WHAT IS NEEDED |
Your job is to return every line in the data holding the string "sidebar".
[THE DATA — start]
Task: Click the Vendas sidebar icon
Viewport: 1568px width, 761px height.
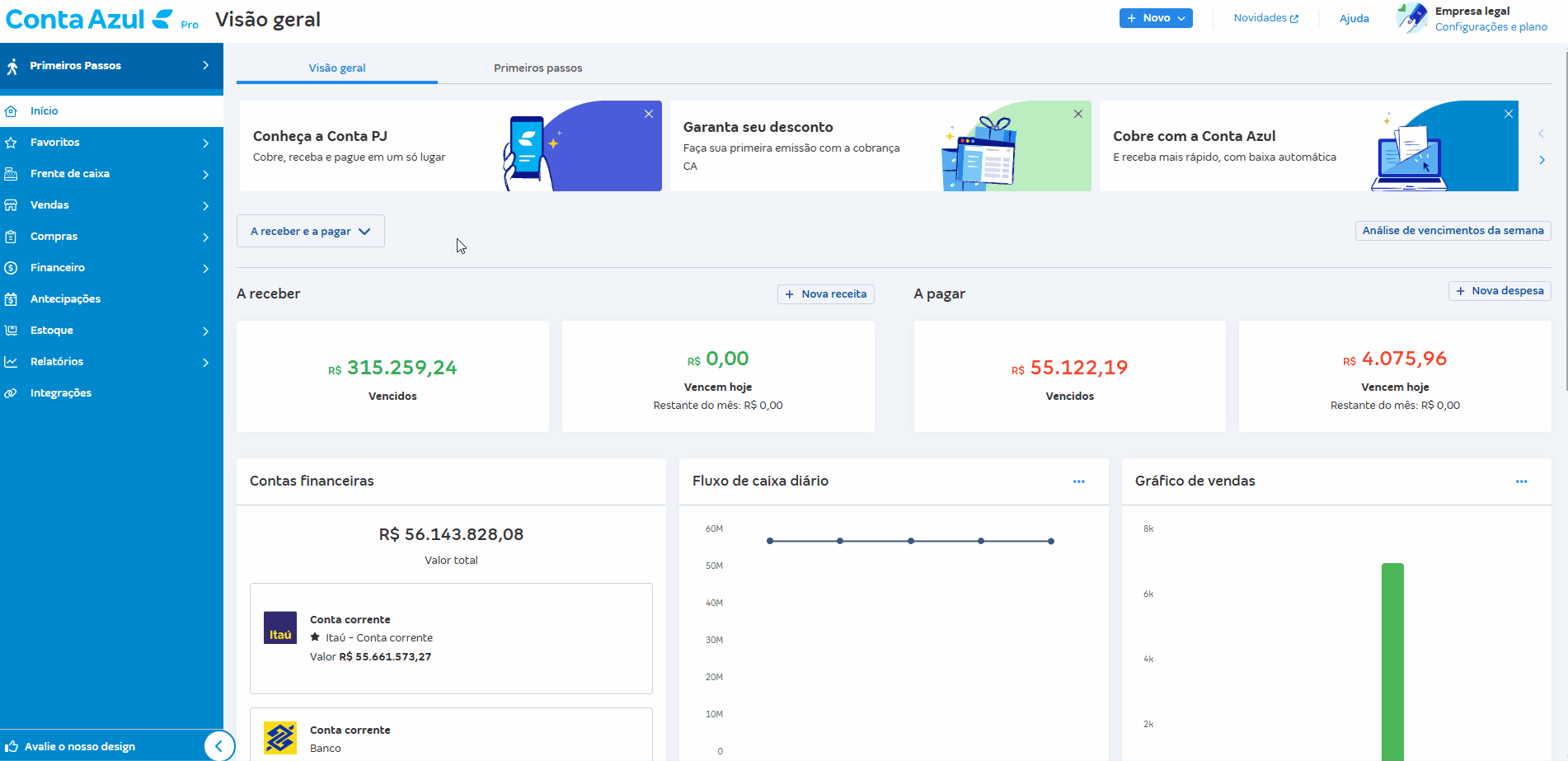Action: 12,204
[THE DATA — finish]
[THE DATA — start]
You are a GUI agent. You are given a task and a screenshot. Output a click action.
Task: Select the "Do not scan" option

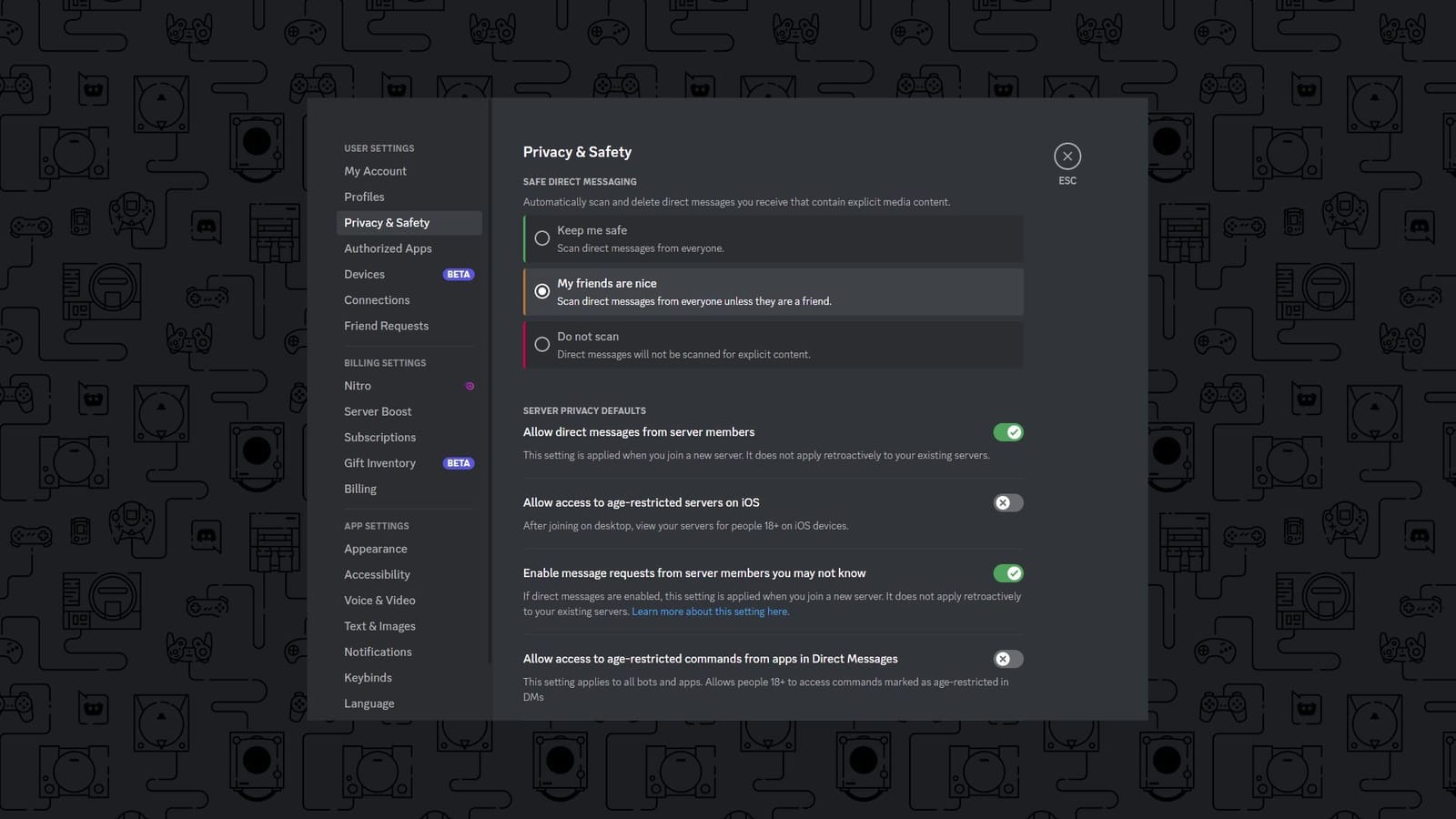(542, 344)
[THE DATA — finish]
[THE DATA — start]
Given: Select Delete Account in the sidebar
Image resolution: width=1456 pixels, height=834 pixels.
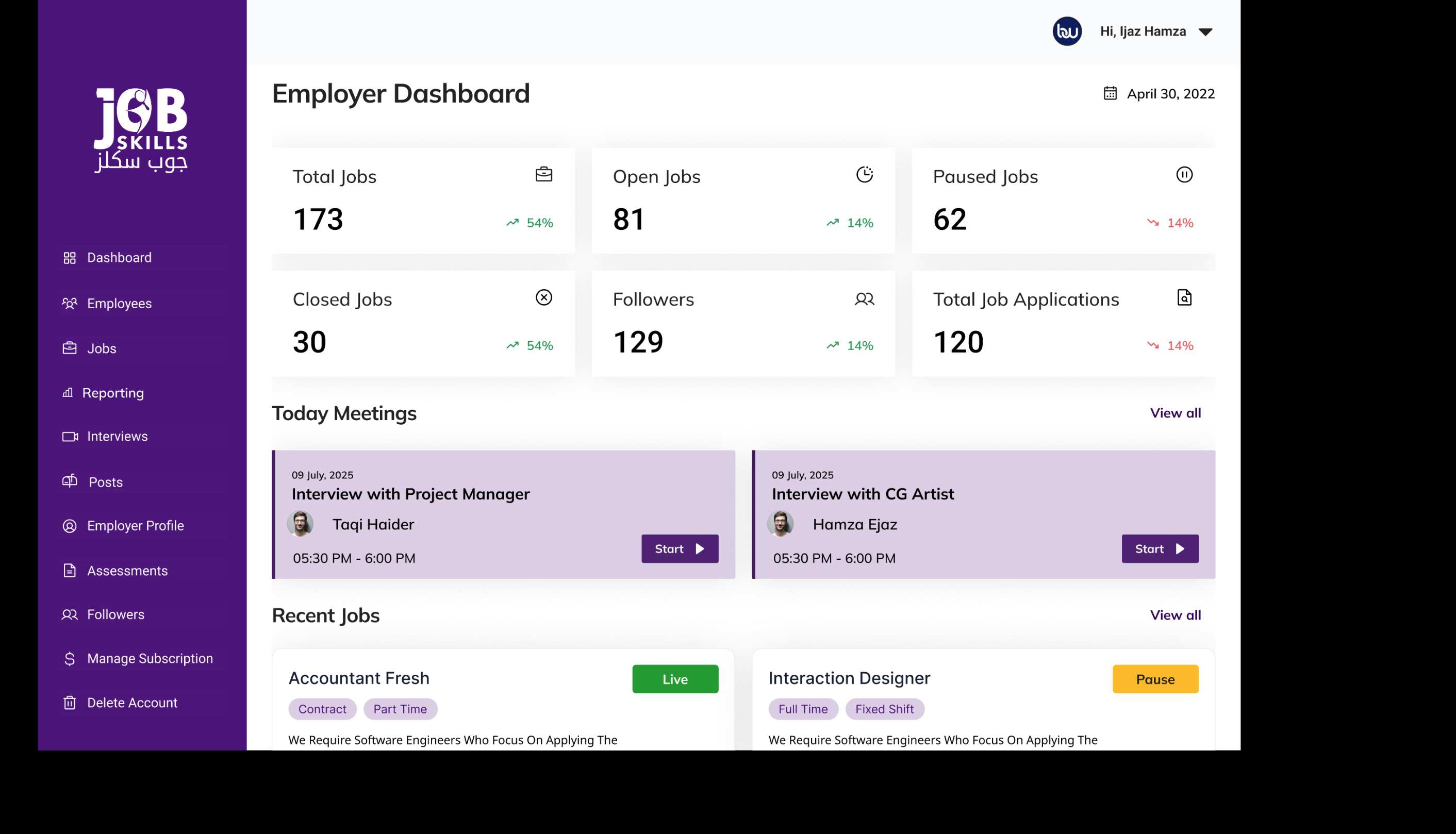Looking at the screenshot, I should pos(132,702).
[THE DATA — finish]
PROBLEM SOLUTION |
Task: Click the Vendas sidebar icon
Given: Select Delete Account in the sidebar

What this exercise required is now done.